Not quite my first, but my second button. This is the first one I've done entirely myself. The Gold came out of a 27ish gram rock of ore from the Sleeper Mine in Nevada. I crushed the rock, used AR and SB precipitate. These are cell phone pics so they're a little blurry. I'm gonna send it to ARA in Dallas to check for Gold content/other metals.


----------



## stihl88 (Feb 9, 2011)

Great work, first button Ive seen here from the ore refining side of things.


----------



## Richard36 (Feb 9, 2011)

I would like to see a photo of the ore that this bead came out of.

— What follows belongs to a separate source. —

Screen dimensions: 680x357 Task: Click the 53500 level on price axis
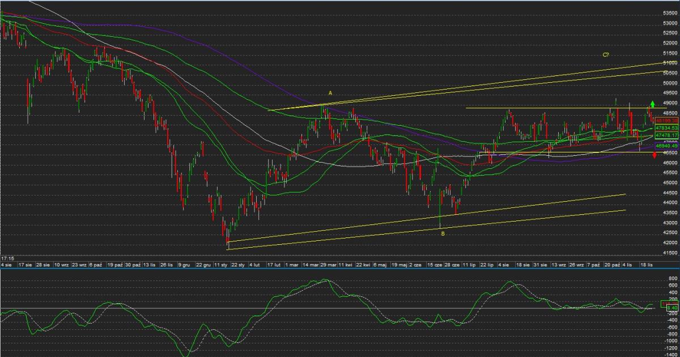tap(670, 13)
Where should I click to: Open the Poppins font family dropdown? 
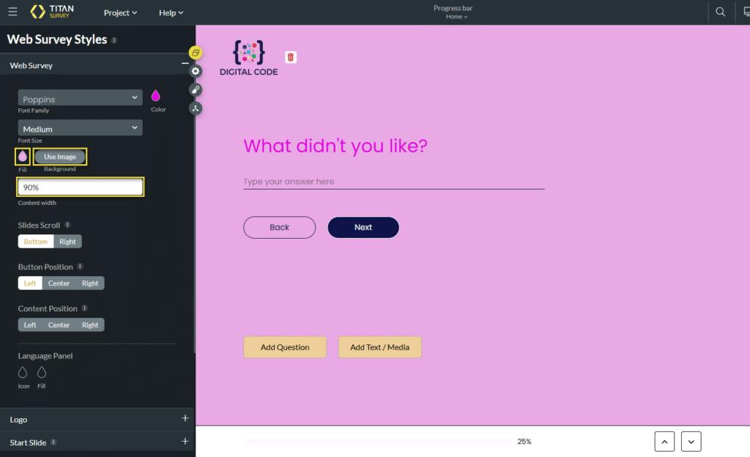80,98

Sincerely, Rick. "The Rock Man".


----------



## djui5 (Feb 9, 2011)

Here Rick, you can see the Gold band running through the face. It also runs all the way around the rock and can be noted as the dark brown band on the back side. You can't see in the picture, but there are tiny specs of Gold all through this rock. The piece I crushed and melted into the button above looked just like this stone, but was smaller:


----------



## Richard36 (Feb 10, 2011)

Hello djui5,

This is the first Quartz-Albite Agate that I have saw with a gold vein in it.
This rock would be worth more as a shelf specimen or 
as lapidary material for ring cabs than it is worth for it's gold content.

Lapidary grade material showing good vein features is not common, 
and is highly sought after.

Joe Cota of "The Rock Castle" (in Waterloo, OR.), 
or Ken White of "Whites Lapidary" (in Lebanon, OR.) would buy it.
So would any other rock shop.

I do not see any obvious signs of mineralization, aside from the somewhat orange streak on the unaltered surface indicating the presence of Iron bearing Sulfides, and thereby deposition and formation below the water table from hydrothermal solutions consisting of super heated acid/water. 

Sincerely, Rick. "The Rock Man".


----------



## djui5 (Feb 10, 2011)

I'll look those guys up. I've tried selling it to a lot of people (local jewelers, prospecting stores, rock shops, etc, local being Phoenix AZ) and no-one wanted to buy it. I sold a small piece to a guy locally the other day but he didn't really give me a lot for it. He paid $150 for a 32 gram piece. It's been on E-bay/etc. I've got a lot more of it. This piece here probably weighs 2 ounces. I'll weigh it and contact those two people you mentioned.


----------



## eeTHr (Feb 10, 2011)

djui5---

If it was 10% Au, like the one your button came from, you got a little over spot, anyway.


----------